WORK TO BE COMPLETED: Count the lines of the data below that contain the string "Open", matching case exactly, and give only the number.

─── RECORDED INFORMATION ───

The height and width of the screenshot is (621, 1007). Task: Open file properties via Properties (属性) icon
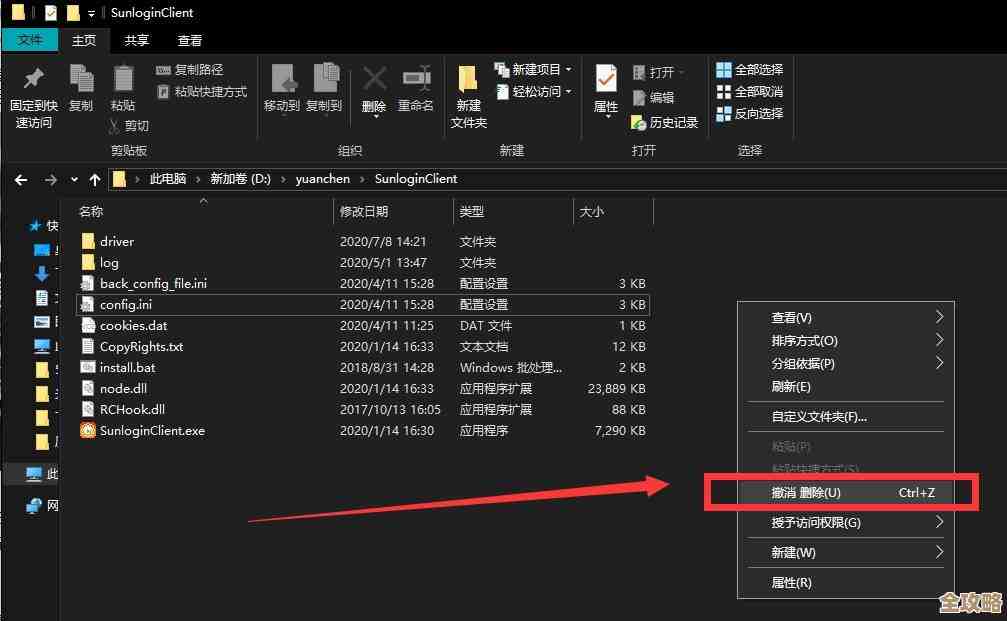[604, 88]
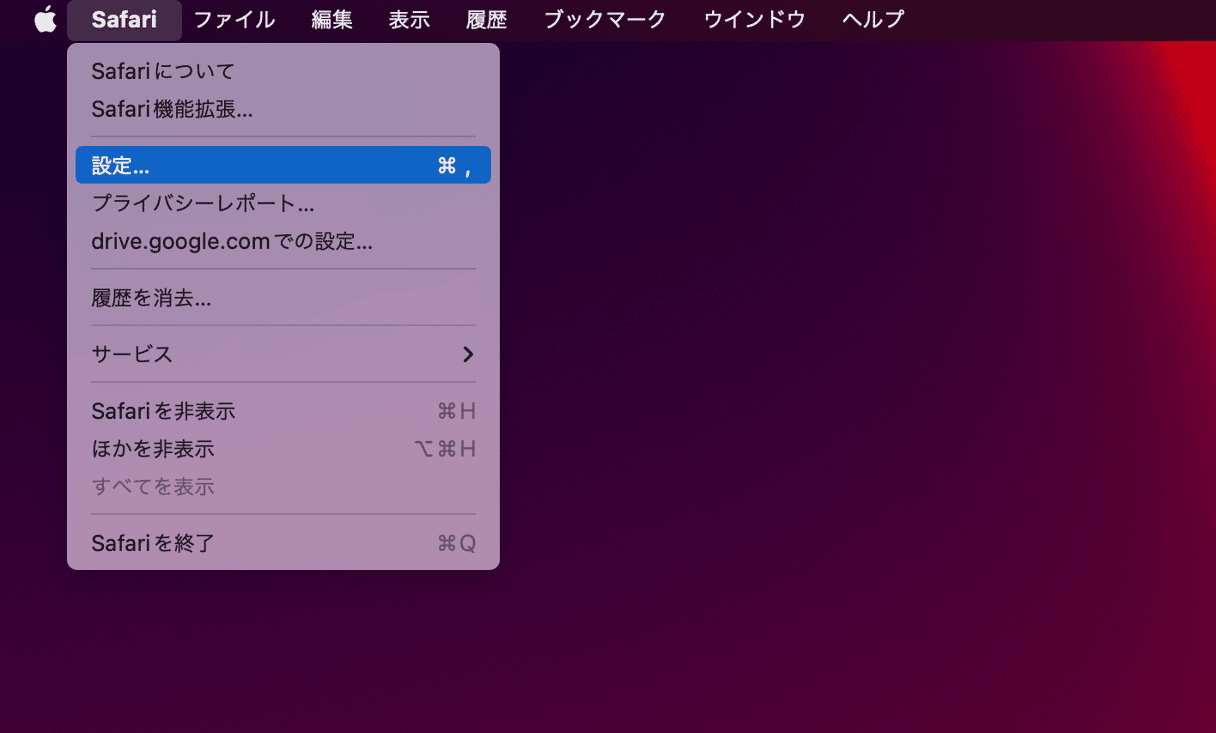This screenshot has height=733, width=1216.
Task: Open the 表示 menu
Action: coord(409,19)
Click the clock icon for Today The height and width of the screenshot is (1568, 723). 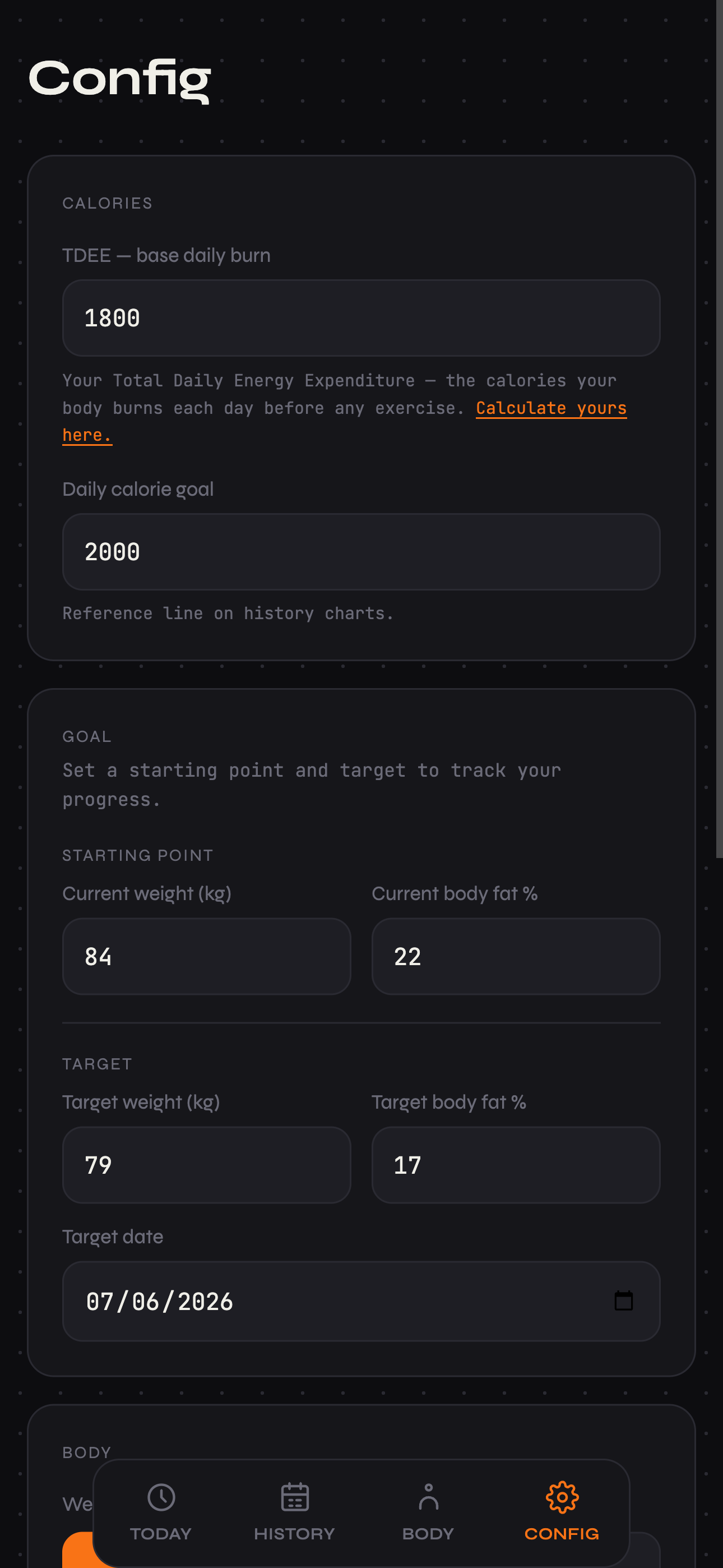pos(161,1497)
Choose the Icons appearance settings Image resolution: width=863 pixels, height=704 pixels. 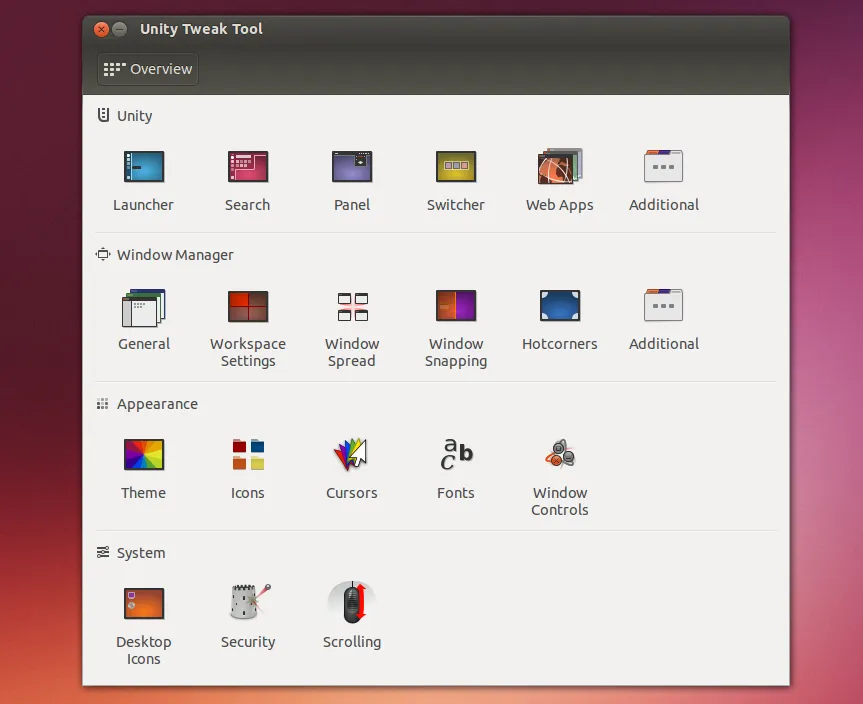pos(247,456)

───

TASK RESPONSE: 2